Use all cores in a big.LITTLE architecture

Wheest · November 17, 2020, 1:23pm

I’ve got 4 LITTLE cores and 4 big cores. In other code I’ve written for these platforms, I’ve been able to use all 8 cores, to observe interesting behaviour.

I’ve looked at this thread, and opinion seems to be mixed, though @eqy seems to think it’s possible. A linked thread suggests that having code such as:

        if self.big_little:
            config_func = self.session.get_function('runtime.config_threadpool')
            # config_func(1, 1) # use 1 big core
            # config_func(1, 2) # use 2 big cores
            #config_func(-1, 1) # use 1 small core
            # config_func(-1, 2) # use 2 small cores
            config_func(4, 4)

Might work, however it has not for me.

This thread discusses binding of threads, but playing around with the environment variables has not changed my behaviour.

As the APIs have developed since prior threads, is there now a more canonical way of doing this? I’m not worried about clever load balancing for now, I would just like to run with 8 threads.

popojames · October 8, 2021, 5:56am

Does anyone have any idea about this question?

FrozenGene · October 9, 2021, 4:55am

I don’t think it is a good way to go. When to use big.little cores, we will get worse performance as cross big little arch.

popojames · October 9, 2021, 9:22pm

Hello @FrozenGene. I do agree with we will get worse performance when using all cores.

I have run some simulations on TensorFlow lite benchmark and see the performance when using all cores. (Fig2)

But I am wondering how can I adjust the numbers of the thread. I have checked tvm/src/runtime/threading_backend.cc file and find out the default setting is using 4 big cores. I have tried to adjust the numbers of the thread (e.g. only using 1 small core, or only using 3 big cores.) but it seems the inference still using 4 cores.

Thanks.

FrozenGene · October 10, 2021, 12:45pm

I assume you have got ‘remote’ handle correctly. Then we could get the func:

config_threadpool = remote.get_function('runtime.config_threadpool')
# affinity_mode: kBig = 1, kLittle = -1. kDefault = 0. pass 1 or -1 to control the cores
config_threadpool(affinity_mode, num_threads)

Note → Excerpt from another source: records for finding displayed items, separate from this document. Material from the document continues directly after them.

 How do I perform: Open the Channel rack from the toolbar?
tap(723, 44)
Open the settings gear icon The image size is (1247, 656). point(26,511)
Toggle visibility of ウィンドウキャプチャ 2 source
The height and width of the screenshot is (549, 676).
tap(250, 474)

popojames · October 10, 2021, 10:03pm

Hello @FrozenGene

Thanks for your answering, I was able to set the numbers of the thread through remote now. (I use my own desktop and use the remote command to send the network to Hikey970, then I used “htop” to check the corresponding CPU assignment in hikey 970 and all is good)

Code of running_simulation.py in my desktop

However, I am wondering if it is possible to set the number of cores in Hikey970 locally without using remote. (i.e. running locally with remote_info = None in the following function)

Thanks for your help

popojames · October 10, 2021, 10:03pm

Also, I found the performance is actually getting better when using big and small cores at the same time. During the simulation, I use “htop” to check the number of threads, and

Here are the simulation results with [1/2/3/4 big cores] and [4 big +1/2/3/4 small cores]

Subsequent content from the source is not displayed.